**WHAT YOU HAVE TO DO:** From the entries, return every line where the string "will" shows up.
(STUDY MATERIAL)
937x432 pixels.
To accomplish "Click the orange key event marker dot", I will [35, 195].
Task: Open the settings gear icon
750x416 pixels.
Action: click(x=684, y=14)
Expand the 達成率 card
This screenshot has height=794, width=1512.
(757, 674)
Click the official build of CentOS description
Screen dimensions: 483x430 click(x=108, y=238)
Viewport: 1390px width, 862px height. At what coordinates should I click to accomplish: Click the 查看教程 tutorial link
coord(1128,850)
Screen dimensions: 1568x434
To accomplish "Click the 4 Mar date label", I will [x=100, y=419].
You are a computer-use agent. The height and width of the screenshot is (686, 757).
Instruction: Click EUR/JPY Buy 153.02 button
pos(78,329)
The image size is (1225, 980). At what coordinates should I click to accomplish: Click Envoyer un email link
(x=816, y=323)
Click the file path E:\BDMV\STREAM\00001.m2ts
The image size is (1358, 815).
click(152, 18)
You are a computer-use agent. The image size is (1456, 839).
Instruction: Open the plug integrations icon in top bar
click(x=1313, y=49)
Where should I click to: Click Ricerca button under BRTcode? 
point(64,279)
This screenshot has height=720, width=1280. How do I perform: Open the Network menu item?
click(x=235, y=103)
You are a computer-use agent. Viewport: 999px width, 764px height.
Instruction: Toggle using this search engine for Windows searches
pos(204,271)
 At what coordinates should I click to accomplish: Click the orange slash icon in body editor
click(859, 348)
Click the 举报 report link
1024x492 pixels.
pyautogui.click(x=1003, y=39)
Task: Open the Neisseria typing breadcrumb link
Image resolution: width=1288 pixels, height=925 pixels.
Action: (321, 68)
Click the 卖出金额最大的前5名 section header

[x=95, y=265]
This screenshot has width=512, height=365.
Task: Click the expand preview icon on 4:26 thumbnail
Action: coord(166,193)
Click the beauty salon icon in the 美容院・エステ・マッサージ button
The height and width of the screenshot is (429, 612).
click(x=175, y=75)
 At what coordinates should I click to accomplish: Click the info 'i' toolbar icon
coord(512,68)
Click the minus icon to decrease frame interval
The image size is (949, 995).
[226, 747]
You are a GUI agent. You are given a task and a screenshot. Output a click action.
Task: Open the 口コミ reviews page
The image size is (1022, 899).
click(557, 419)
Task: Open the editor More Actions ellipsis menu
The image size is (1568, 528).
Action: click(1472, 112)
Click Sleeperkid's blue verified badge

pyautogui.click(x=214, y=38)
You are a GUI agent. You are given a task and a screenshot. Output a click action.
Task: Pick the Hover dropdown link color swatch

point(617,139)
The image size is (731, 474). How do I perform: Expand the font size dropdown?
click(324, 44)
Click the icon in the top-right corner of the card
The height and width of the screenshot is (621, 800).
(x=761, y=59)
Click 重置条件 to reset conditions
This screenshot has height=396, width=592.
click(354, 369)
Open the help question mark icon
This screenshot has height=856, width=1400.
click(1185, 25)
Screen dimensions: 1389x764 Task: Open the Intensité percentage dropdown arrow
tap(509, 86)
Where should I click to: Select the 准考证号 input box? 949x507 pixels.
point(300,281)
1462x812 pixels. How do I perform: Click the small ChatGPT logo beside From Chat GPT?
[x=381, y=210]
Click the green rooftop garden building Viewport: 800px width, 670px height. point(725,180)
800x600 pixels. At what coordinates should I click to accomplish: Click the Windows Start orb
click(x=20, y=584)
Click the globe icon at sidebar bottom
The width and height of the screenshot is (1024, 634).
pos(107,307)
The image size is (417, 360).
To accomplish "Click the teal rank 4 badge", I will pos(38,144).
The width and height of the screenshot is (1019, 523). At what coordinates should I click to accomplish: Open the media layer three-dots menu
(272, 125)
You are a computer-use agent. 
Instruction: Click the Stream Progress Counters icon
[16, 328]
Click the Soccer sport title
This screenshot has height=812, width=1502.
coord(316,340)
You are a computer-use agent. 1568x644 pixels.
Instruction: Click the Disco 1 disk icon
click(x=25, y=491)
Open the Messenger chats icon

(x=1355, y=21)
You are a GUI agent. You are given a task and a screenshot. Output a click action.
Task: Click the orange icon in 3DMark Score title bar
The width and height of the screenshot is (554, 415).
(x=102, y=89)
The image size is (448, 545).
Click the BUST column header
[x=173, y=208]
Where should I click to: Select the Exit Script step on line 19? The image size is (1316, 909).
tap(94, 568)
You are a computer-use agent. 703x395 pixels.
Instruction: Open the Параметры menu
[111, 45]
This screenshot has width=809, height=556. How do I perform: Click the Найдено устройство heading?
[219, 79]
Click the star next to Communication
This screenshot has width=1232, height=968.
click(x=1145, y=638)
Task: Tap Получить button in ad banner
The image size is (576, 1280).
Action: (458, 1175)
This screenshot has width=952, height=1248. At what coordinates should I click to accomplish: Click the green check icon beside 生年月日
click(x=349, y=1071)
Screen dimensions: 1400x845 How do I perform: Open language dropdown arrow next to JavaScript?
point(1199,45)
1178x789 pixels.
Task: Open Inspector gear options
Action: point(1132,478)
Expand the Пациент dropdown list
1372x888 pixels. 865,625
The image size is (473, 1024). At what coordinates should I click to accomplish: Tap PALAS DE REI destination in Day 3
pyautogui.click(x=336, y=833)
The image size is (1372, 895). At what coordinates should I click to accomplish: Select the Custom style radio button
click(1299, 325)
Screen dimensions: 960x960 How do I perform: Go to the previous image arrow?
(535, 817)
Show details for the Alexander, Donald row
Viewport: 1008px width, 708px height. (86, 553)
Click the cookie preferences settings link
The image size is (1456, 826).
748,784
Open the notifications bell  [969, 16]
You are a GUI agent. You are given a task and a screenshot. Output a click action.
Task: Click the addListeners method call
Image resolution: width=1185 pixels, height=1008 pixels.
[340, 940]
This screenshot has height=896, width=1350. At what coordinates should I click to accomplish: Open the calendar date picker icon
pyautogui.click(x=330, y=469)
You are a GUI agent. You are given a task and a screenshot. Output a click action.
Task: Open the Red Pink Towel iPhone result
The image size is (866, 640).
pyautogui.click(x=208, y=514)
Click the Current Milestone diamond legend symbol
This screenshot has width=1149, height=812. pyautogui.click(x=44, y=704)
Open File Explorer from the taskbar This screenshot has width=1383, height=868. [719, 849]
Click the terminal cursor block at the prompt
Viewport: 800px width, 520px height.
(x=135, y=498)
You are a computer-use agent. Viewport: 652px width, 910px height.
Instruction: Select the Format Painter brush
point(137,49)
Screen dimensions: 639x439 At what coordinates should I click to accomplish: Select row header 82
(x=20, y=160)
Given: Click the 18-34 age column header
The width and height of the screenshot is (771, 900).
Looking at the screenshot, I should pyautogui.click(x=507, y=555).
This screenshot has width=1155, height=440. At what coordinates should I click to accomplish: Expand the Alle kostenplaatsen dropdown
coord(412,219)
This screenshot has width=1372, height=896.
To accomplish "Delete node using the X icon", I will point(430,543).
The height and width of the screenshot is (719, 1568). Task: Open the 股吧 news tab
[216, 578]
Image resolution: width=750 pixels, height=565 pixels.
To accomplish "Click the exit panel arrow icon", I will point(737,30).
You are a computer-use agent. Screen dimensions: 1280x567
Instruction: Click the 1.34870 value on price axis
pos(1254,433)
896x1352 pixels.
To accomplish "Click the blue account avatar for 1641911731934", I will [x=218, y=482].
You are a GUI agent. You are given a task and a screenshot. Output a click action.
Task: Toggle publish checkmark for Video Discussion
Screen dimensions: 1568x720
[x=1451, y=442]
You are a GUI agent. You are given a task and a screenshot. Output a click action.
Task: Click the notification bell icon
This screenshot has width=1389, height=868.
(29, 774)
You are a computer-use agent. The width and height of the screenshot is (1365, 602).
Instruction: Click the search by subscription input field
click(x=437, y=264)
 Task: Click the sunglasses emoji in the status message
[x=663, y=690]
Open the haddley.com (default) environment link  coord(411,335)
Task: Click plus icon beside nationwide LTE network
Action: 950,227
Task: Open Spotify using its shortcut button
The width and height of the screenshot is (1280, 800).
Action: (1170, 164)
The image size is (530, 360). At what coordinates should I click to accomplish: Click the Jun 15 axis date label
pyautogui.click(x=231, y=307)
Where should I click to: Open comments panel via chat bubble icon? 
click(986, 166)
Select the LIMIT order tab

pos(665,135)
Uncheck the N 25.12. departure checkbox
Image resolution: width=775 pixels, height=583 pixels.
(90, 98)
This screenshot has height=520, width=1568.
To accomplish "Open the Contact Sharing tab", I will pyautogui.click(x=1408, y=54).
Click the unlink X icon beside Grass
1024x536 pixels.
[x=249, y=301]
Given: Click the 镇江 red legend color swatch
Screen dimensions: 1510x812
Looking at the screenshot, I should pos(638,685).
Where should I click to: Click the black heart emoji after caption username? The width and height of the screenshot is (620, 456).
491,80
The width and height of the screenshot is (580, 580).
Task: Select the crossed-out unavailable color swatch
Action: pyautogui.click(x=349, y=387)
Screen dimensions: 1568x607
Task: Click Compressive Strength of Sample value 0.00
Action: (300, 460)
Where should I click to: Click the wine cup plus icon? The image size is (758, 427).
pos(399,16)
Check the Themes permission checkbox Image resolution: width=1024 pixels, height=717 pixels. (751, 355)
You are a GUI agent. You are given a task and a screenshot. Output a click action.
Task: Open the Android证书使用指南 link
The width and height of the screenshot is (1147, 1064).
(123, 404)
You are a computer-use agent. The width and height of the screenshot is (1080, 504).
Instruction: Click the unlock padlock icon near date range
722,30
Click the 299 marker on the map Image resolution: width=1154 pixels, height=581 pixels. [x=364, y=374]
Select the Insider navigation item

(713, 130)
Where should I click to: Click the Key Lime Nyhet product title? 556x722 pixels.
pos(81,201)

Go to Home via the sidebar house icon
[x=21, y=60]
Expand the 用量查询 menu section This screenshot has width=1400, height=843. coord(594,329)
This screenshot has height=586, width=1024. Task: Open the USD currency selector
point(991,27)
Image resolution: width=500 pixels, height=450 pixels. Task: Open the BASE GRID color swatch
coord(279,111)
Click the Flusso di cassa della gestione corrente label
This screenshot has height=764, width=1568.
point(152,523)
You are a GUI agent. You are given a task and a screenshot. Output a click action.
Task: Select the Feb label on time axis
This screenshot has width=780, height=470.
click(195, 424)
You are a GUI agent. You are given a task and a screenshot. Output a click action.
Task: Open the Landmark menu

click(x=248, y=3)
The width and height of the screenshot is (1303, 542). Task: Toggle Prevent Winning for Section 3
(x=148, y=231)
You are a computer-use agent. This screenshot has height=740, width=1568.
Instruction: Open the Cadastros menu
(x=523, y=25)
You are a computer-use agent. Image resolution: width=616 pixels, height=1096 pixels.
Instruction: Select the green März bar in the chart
(End STUDY MATERIAL)
**ANSWER TO THIS EXERCISE:**
To accomplish "Click the orange key event marker dot", I will [35, 195].
To accomplish "Click the 4 Mar date label", I will [x=100, y=419].
To accomplish "Click the teal rank 4 badge", I will pos(38,144).
To accomplish "Delete node using the X icon", I will point(430,543).
To accomplish "Click the exit panel arrow icon", I will point(737,30).
To accomplish "Click the blue account avatar for 1641911731934", I will [x=218, y=482].
To accomplish "Open the Contact Sharing tab", I will pyautogui.click(x=1408, y=54).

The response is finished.